• **The task**: Write out the data below as a numbered list, omitting the blank lines.

• **Task input**:
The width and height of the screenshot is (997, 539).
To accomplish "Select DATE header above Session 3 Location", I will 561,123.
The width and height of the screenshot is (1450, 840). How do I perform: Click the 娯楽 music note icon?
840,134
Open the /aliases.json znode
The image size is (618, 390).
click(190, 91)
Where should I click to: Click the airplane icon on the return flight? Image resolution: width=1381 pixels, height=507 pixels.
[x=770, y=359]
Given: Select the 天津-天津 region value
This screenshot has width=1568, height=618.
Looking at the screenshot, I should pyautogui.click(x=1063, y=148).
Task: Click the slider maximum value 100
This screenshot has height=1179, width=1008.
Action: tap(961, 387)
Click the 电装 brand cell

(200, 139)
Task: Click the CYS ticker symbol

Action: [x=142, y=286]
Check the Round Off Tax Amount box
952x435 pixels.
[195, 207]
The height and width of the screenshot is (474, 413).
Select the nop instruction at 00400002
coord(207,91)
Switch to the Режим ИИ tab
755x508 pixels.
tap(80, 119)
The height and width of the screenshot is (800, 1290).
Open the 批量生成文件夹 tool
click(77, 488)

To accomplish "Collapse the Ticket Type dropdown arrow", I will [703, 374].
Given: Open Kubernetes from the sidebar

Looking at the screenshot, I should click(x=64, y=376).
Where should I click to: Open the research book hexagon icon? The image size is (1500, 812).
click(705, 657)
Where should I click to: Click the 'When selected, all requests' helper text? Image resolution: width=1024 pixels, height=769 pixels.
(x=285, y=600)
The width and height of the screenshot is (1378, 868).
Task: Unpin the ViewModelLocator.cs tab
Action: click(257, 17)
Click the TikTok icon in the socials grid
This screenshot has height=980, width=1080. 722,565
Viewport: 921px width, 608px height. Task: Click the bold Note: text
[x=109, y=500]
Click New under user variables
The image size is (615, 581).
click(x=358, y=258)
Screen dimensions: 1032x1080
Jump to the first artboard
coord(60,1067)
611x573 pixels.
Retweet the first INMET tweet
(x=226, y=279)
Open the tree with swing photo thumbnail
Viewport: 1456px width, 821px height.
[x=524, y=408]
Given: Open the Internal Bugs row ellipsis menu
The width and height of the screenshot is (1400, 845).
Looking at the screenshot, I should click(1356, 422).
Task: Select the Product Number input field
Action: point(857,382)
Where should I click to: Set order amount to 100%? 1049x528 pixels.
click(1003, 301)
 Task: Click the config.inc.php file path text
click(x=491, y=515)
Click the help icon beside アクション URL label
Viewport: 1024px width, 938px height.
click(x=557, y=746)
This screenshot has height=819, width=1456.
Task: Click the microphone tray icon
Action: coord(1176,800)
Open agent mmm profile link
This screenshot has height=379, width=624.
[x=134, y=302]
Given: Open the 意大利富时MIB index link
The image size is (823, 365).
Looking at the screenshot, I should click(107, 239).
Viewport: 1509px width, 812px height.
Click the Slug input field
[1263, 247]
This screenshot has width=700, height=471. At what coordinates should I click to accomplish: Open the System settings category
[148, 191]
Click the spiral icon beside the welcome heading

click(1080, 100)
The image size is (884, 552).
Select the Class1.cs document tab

• **Task response**:
1. The width and height of the screenshot is (997, 539).
2. To accomplish "Select DATE header above Session 3 Location", I will 561,123.
3. The width and height of the screenshot is (1450, 840). How do I perform: Click the 娯楽 music note icon?
4. 840,134
5. Open the /aliases.json znode
6. The image size is (618, 390).
7. click(190, 91)
8. Where should I click to: Click the airplane icon on the return flight? Image resolution: width=1381 pixels, height=507 pixels.
9. [x=770, y=359]
10. Given: Select the 天津-天津 region value
11. This screenshot has width=1568, height=618.
12. Looking at the screenshot, I should pyautogui.click(x=1063, y=148).
13. Task: Click the slider maximum value 100
14. This screenshot has height=1179, width=1008.
15. Action: tap(961, 387)
16. Click the 电装 brand cell
17. (200, 139)
18. Task: Click the CYS ticker symbol
19. Action: [x=142, y=286]
20. Check the Round Off Tax Amount box
21. 952x435 pixels.
22. [195, 207]
23. The height and width of the screenshot is (474, 413).
24. Select the nop instruction at 00400002
25. coord(207,91)
26. Switch to the Режим ИИ tab
27. 755x508 pixels.
28. tap(80, 119)
29. The height and width of the screenshot is (800, 1290).
30. Open the 批量生成文件夹 tool
31. click(77, 488)
32. To accomplish "Collapse the Ticket Type dropdown arrow", I will [703, 374].
33. Given: Open Kubernetes from the sidebar
34. Looking at the screenshot, I should click(x=64, y=376).
35. Where should I click to: Open the research book hexagon icon? The image size is (1500, 812).
36. click(705, 657)
37. Where should I click to: Click the 'When selected, all requests' helper text? Image resolution: width=1024 pixels, height=769 pixels.
38. (x=285, y=600)
39. The width and height of the screenshot is (1378, 868).
40. Task: Unpin the ViewModelLocator.cs tab
41. Action: click(257, 17)
42. Click the TikTok icon in the socials grid
43. This screenshot has height=980, width=1080. 722,565
44. Viewport: 921px width, 608px height. Task: Click the bold Note: text
45. [x=109, y=500]
46. Click New under user variables
47. The image size is (615, 581).
48. click(x=358, y=258)
49. Screen dimensions: 1032x1080
50. Jump to the first artboard
51. coord(60,1067)
52. 611x573 pixels.
53. Retweet the first INMET tweet
54. (x=226, y=279)
55. Open the tree with swing photo thumbnail
56. Viewport: 1456px width, 821px height.
57. [x=524, y=408]
58. Given: Open the Internal Bugs row ellipsis menu
59. The width and height of the screenshot is (1400, 845).
60. Looking at the screenshot, I should click(1356, 422).
61. Task: Select the Product Number input field
62. Action: point(857,382)
63. Where should I click to: Set order amount to 100%? 1049x528 pixels.
64. click(1003, 301)
65.  Task: Click the config.inc.php file path text
66. click(x=491, y=515)
67. Click the help icon beside アクション URL label
68. Viewport: 1024px width, 938px height.
69. click(x=557, y=746)
70. This screenshot has height=819, width=1456.
71. Task: Click the microphone tray icon
72. Action: coord(1176,800)
73. Open agent mmm profile link
74. This screenshot has height=379, width=624.
75. [x=134, y=302]
76. Given: Open the 意大利富时MIB index link
77. The image size is (823, 365).
78. Looking at the screenshot, I should click(107, 239).
79. Viewport: 1509px width, 812px height.
80. Click the Slug input field
81. [1263, 247]
82. This screenshot has width=700, height=471. At what coordinates should I click to accomplish: Open the System settings category
83. [148, 191]
84. Click the spiral icon beside the welcome heading
85. click(1080, 100)
86. The image size is (884, 552).
87. Select the Class1.cs document tab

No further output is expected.